Q: How accurate is the alignment of drawing AR? A: Standalone smartphones’ GPS and AR can produce offsets from several tens of centimeters to several meters (several ft), which may be acceptable for rough checks but is inadequate for precise marking. Using high-precision positioning like LRTK can reduce horizontal and vertical errors to within a few centimeters (within a few in), enabling AR overlays that essentially match the design drawings—construction-grade, centimeter-level accuracy (cm level accuracy (half-inch accuracy)).

Q: Is specialized knowledge or training required? Can site staff use it? A: No advanced CG software skills are needed; generally, anyone can use it by following the smartphone app instructions. LRTK systems are designed with UIs that allow even users with limited surveying experience to perform positioning and AR display via button operations. A short training session for site staff is usually sufficient to start using it in daily construction management.

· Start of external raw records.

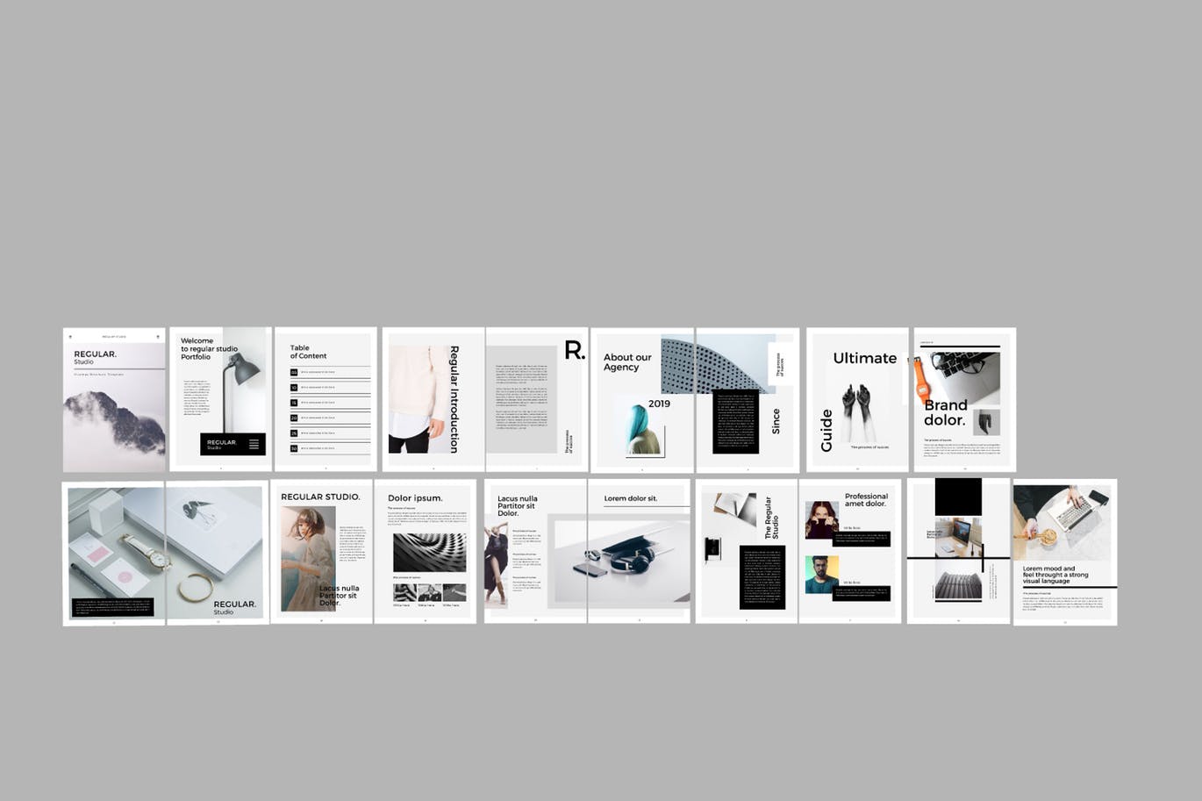Click the large 'R.' logo mark
Viewport: 1202px width, 801px height.
(574, 351)
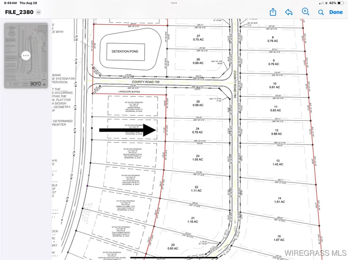348x260 pixels.
Task: Tap the three-dot multitasking control at top
Action: 174,3
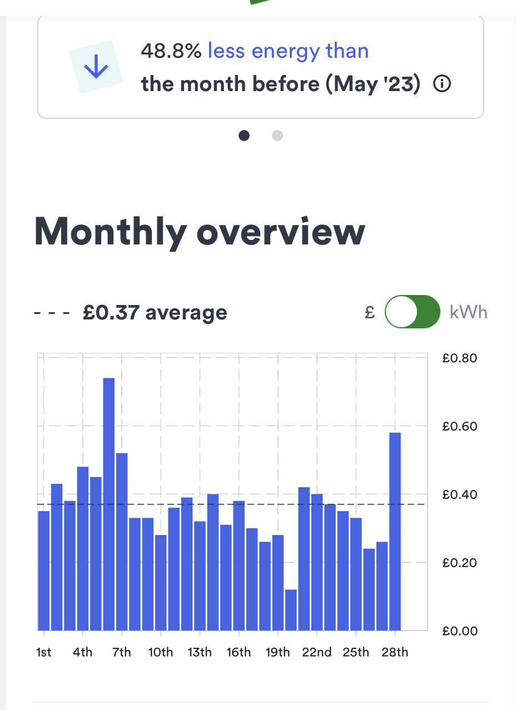The image size is (516, 710).
Task: Click the 'less energy than' link
Action: (x=288, y=51)
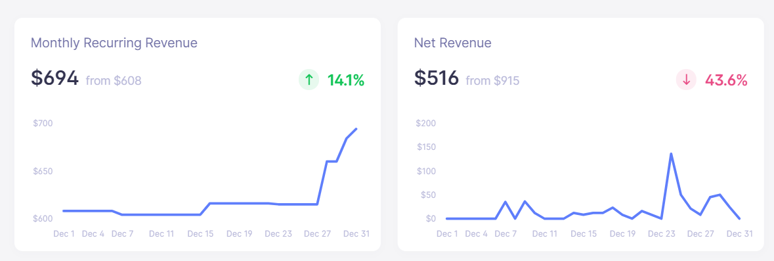The height and width of the screenshot is (261, 774).
Task: Click Net Revenue spike near Dec 23
Action: [x=672, y=153]

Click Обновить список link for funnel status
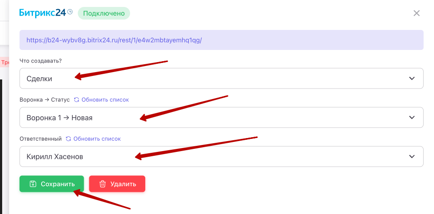coord(105,100)
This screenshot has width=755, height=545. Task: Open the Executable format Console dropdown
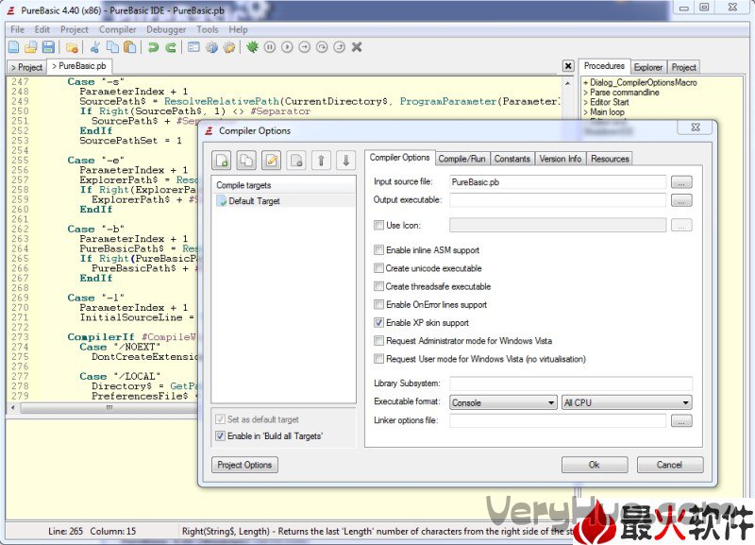pyautogui.click(x=503, y=402)
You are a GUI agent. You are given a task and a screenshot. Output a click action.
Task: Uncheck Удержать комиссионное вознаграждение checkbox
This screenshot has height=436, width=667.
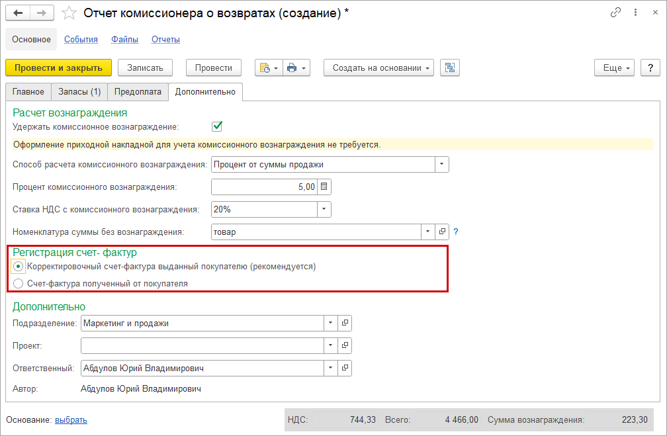[x=217, y=126]
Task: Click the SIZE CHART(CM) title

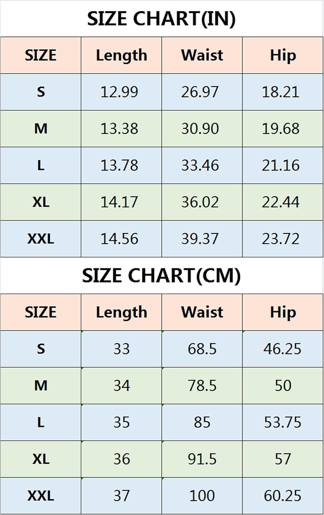Action: (161, 276)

Q: Do I need to set up markers or reference points in advance? A: With LRTK, special marker setup is generally unnecessary because GNSS makes the device itself the reference point and displays the model at the specified coordinates. However, indoors or in locations where GPS is unavailable, you will need to rely on ARKit’s plane detection or visual markers. Even then, using recognizable reference points (e.g., a corner of a wall or a pattern on the floor) improves placement accuracy. For wide outdoor sites, coordinate alignment using LRTK is the most efficient.